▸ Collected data
___

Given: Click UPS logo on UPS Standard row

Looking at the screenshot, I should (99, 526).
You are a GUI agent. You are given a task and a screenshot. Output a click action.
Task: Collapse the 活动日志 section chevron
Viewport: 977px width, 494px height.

___

▸ PROBLEM TO SOLVE
Copy the records above, keeping every word the same.

▸ TASK SOLUTION
Given: Click UPS logo on UPS Standard row

Looking at the screenshot, I should (99, 526).
You are a GUI agent. You are given a task and a screenshot. Output a click action.
Task: Collapse the 活动日志 section chevron
Viewport: 977px width, 494px height.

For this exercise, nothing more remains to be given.